Just yesterday, I asked if Typescript has the concept of a "late" type, similar to Dart, because I didn't want to annotate a type with "| null" when I knew it would be bound before it was used. Searching for info would have taken me much longer than asking the LLM, and the LLM was able to frame the answer from a Dart perspective.

I would say that that information neither "important to digest" nor "readily available."

Ah yes, gathering information in a particular unfamiliar area probably describes it better.

For me, it's been able to give very good answers when they were within the first few Google results when searched for using the proper terms (but the value is in giving you these terms in the first place!).

For questions from my field, it's been wildly hallucinating and producing half-truths, outdated information, or complete nonsense. Which is also fair, because the documentation where the answers could be found is often proprietary, and even then it's either outdated or outright wrong half of the time :)

This happened to me looking up am obscure c library.
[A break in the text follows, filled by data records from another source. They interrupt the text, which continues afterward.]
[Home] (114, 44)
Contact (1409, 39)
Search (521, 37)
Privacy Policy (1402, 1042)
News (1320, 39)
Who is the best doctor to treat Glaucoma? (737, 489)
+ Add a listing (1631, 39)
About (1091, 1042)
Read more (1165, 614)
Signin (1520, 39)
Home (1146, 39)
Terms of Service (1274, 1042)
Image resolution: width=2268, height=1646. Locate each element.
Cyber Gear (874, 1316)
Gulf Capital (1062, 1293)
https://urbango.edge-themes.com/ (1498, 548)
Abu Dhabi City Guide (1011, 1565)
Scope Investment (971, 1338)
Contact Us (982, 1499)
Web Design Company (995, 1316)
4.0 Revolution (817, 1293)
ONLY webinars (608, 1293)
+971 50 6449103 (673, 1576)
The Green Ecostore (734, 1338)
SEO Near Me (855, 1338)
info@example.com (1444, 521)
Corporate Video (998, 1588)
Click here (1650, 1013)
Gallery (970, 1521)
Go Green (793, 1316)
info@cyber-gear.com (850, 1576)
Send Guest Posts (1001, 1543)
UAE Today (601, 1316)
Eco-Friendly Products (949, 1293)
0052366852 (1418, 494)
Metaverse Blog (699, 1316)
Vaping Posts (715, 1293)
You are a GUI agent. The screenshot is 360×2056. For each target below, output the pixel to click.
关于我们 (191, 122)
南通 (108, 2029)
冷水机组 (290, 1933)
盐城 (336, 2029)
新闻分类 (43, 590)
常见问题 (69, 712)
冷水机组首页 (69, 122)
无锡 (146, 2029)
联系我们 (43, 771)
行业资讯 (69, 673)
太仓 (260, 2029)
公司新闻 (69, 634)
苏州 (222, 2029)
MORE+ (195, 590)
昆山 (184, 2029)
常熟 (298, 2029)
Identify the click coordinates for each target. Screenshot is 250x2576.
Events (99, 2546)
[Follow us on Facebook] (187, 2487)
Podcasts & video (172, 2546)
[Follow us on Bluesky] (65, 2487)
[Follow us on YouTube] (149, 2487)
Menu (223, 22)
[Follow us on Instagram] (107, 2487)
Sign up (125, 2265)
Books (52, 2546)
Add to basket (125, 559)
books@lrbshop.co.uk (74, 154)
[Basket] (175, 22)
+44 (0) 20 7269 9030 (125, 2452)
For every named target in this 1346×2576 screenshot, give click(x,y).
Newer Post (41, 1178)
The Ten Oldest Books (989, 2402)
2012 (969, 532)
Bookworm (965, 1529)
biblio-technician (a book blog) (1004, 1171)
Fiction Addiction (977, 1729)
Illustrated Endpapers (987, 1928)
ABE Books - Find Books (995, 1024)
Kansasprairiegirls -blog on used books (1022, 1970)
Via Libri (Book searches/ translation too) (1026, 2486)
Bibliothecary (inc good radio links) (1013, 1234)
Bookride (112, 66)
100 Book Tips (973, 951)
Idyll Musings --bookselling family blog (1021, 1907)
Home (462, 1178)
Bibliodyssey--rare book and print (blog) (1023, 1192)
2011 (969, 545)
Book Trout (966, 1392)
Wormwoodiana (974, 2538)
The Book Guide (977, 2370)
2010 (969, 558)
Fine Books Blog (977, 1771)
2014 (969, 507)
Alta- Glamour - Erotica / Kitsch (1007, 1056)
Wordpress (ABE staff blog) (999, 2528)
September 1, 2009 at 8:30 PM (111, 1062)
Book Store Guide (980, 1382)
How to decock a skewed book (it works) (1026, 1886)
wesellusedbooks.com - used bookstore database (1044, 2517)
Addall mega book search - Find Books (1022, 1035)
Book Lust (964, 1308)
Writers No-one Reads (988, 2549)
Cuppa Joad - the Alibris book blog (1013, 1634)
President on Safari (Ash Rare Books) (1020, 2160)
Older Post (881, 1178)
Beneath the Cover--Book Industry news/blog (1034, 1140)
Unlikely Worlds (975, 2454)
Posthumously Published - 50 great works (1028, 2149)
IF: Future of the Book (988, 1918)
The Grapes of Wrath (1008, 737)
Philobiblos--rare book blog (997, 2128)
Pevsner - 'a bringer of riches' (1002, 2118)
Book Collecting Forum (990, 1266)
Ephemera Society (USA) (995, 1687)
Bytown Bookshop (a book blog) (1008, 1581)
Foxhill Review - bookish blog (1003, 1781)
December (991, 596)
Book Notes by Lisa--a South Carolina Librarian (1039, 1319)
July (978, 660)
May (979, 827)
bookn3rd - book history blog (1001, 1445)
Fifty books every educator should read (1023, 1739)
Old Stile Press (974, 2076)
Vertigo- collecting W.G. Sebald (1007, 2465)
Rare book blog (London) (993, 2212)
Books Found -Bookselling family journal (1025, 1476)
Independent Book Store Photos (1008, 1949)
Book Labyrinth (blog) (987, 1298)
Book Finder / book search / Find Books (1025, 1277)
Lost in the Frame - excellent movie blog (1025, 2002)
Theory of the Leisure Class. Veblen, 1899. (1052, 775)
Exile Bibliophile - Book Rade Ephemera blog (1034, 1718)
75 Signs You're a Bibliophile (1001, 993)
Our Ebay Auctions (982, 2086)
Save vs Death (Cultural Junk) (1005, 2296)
It just confidently made up a function that didn't actually exist in the library. It got me unstuck but you can really fuck yourself if you trust it blindly.
I agree with you but at what point does it change? Aren’t we all just stochastic parrots? How do we ourselves choose the next word in a sentence?
In my view, one big learning from LLMs is that yes, more often than not we are just stochastic parrots. And more often than not that's enough!

But sometimes we're more than that: Some types of deep understanding aren't verbal or language-based, and I suspect that these are the ones that LLMs will have the hardest time getting good at. That's not to say that no AI will get there at all, but I think it'll need something fundamentally different from LLMs.

For what it's worth, I've personally changed my mind here: I used to think that the level of language proficiency that LLMs demonstrate easily would only be possible using an AGI. Apparently that's not the case.

If you wish to make an apple pie, first you must make the universe from scratch. (carl sagan)

We can generate thoughts that are spatially coherent, time aware, validated for correctness and a whole bunch of other qualities that LLMs cannot do.

Why would LLMs be the model for human thought, when it does not come close to the thoughts humans can do every minute of every day?

Aren't we all just stochastic parrots, is the kind of question that requires answering an awful lot about the universe before you get to an answer.

We use languages to express ideas. Sentences are always subordinate to the ideas. It's very obvious when you try to communicate in another language you're not fluent in. You have the thought, but you can't find the words. The same thing happens when writing code, taking ideas from the business domain and translating it into code.
God dammit please stop comparing these things to brains. Stop it. It's not even close.